Support Registry Update

12.17 - The NICU Rollercoaster

In support of
The Hassey Family
View Support Registry
It’s been a few days without an update, and honestly…it’s because I’ve been struggling for words. We’ve been riding the NICU rollercoaster. 

Dottie had an amazing weekend. She was able to leave her oxygen support behind and move to room air. To top it off, she crushed 8 full bottles in a row at feeds and was able to have her tube removed. By Sunday, her face was completely freed and it was very exciting. She was doing so well that we were actually starting to talk about discharge as early as Wednesday (today). And then early Monday morning she had 5 desat events between 1:30am and 6:50am, 3 of which dropped into the 30s. I felt like I could have punched a hole through a wall. 

We have been reset to day 1 of 5 for “spell watch”…twice now. Dottie girl has to go 5 days without any desat events lower than 80 that last 10 seconds or more in order to go home. 

We are so close, and we have started doing all of the things in preparation to bring Dottie home maybe early next week, but it still feels so far away. I don’t trust it. I don’t want to keep getting my hopes up only to have them shot back down again. But oh how I pray that she’ll be home for Christmas. 

If I’m being honest, I’m also terrified to bring Dottie home. She doesn’t just come home like a normal baby. She will be coming home with oxygen and a monitor in order to be safe during sleep, 2 seizure meds, 1 subcutaneous injection med for her sodium levels, a special bottle for her cleft lip and palate, countless scheduled follow-up appointments and two scheduled surgeries, along with instructions on what a clinical seizure can look like and when to call 911. It is overwhelming to think that when she comes home this is all our responsibility. 

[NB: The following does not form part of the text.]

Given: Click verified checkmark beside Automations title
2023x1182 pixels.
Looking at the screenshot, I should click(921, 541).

Oh, the rollercoaster. The emotions I cycle through on a daily basis. I’m ready but I’m not ready. I want her home but under different circumstances. When I hoped and prayed for that pregnancy test to be positive, this is not what I hoped and prayed for. Now I hope and pray our girl can make it through 4 more days without any desat events. Now I pray our family can all be together for Christmas. 

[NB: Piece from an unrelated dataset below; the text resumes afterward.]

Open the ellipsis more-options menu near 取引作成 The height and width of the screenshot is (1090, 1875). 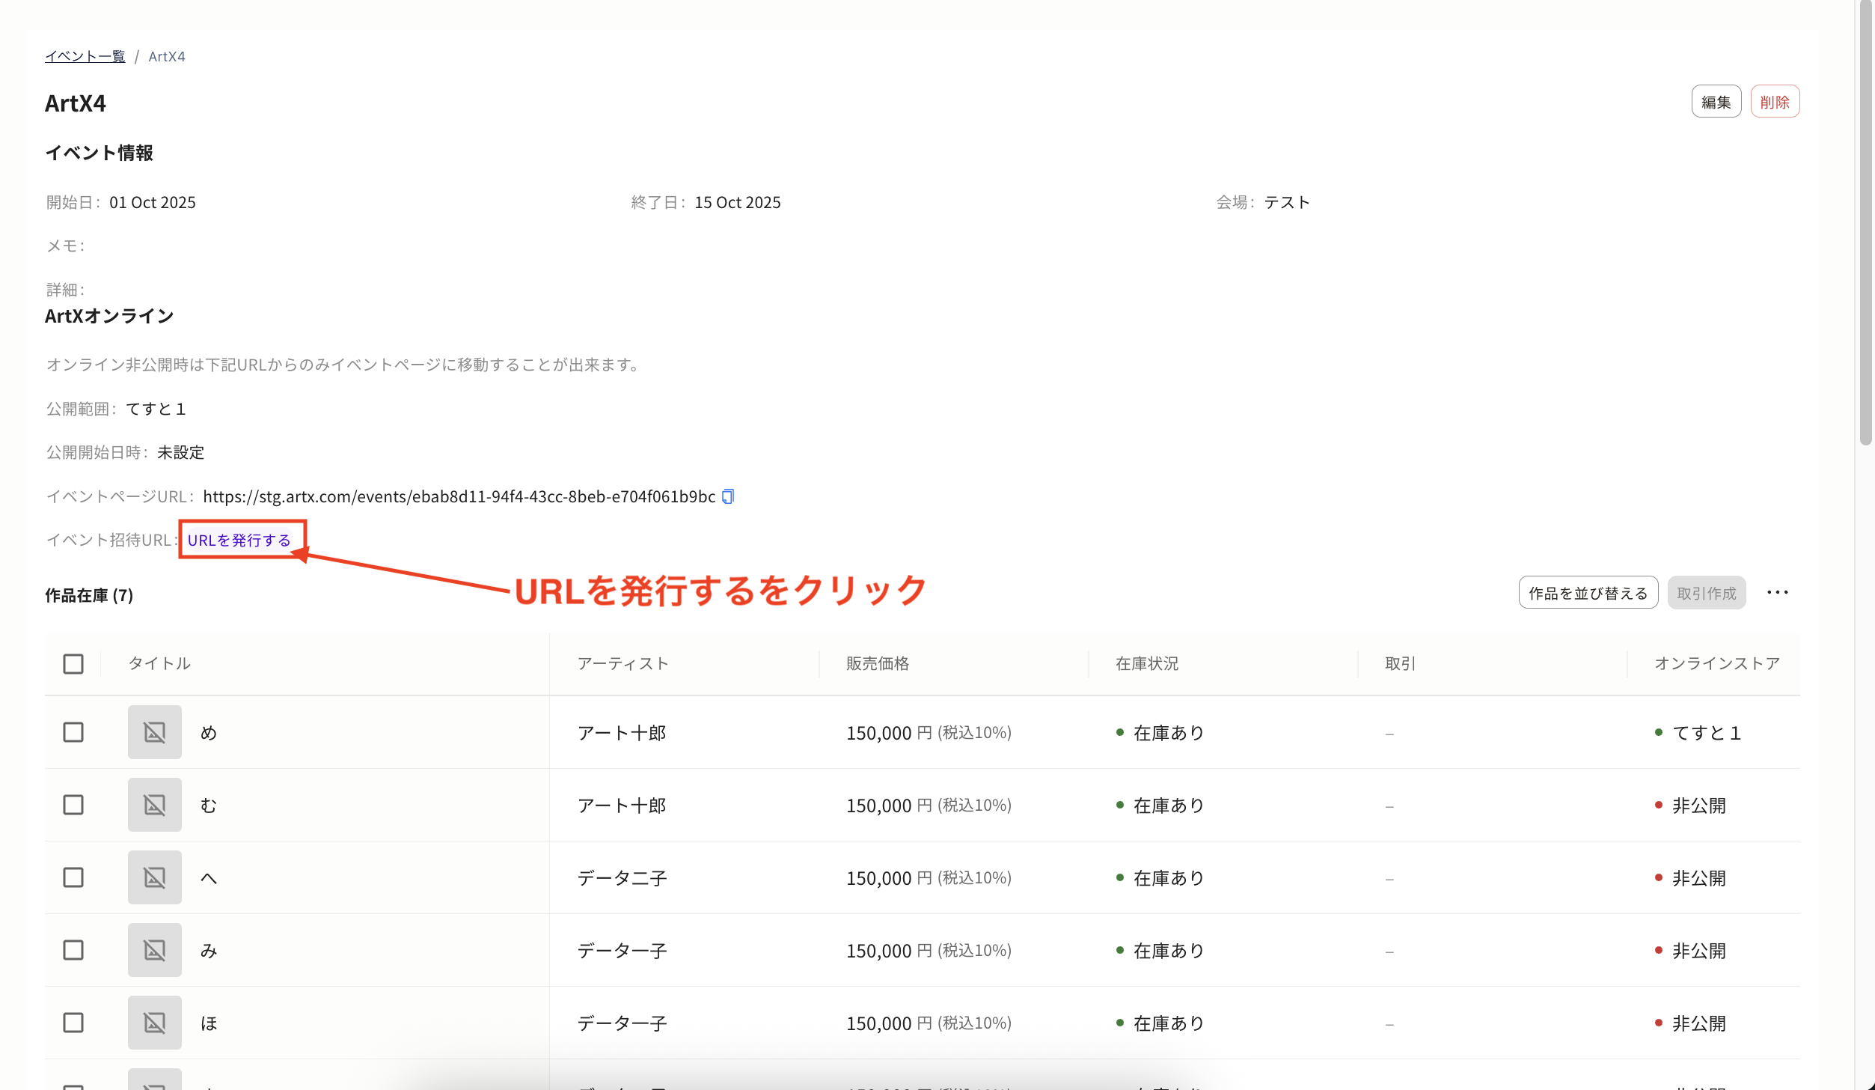tap(1778, 592)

Browse Current Support Options

View Options

Comments

Liz Cone

Praying that God will graciously orchestrate Dottie’s discharge from the hospital before Christmas and that His Spirit will fill you with courage, peace, and unity as you navigate meeting all of Dottie’s unique needs at home! He has blessed her with the best parents ❤️
  • about 2 months ago

Karen Rugg-Klapheke

I am praying with you❤️
  • about 2 months ago

Aleasha Amos

Praying for all of you constantly!! Gods plans and timing do not always make sense, and sometimes faith and patience are challenging, but we have to trust him!
  • about 2 months ago

Sara Mendez

Praying the Lord will show you His Grace and mercy and give you the peace that only He can. His timing is always perfect, even when we cannot see it in the moment. Praying for Dottie girl to be strong and for you both to feel ready and prepared for her homecoming. ❤️
  • about 2 months ago

Valerie D

Praying with you that Dottie will have no events and that she can come home for Christmas. Regardless of when she does get released, she will be coming to a home filled with love. You’ve already shown what great parents you are and I’m confident that Charlie will make sure you take care of Dottie the right way. 🙂
  • about 2 months ago

Carol Gaertner

Oh My Kara, Mike, Charlie, Chuck and Kelly, I cannot fathom or imagine the emotional, spiritual and physical roller coaster. God alone knows. Please know you are all in our prayers. We pray she will maintain and stop the yo-yo ride as it's obvious she's trying. You all be strengthened knowing God is in control. Love ❤️ and prayers and hugs and kisses all around.
  • about 2 months ago

Jane Porter

Kara, I bet if you think about it you were a little "terrified" when you first brought Charlie home. Most new mothers are at the prospect of being solely responsible for a new baby. God did not leave you with Charlie and he will NOT leave you with little Dottie. She is exactly where she needs to be for God's plan. I am praying for Dottie, her doctors, nurses and care team. I am also praying for you, Mike and Charlie.
  • about 2 months ago

Lorraine Smith

May the Lord give you the strength and wisdom needed to navigate this journey with Baby Dottie. I'm praying for a sweet Homecoming and a very Merry Christmas.
  • about 2 months ago

Linda Hassey

Oh Kara what a beautiful testimony of the work the Holy Spirit is doing in your lives. Your strength and grace is amazing. Praying daily for all of you.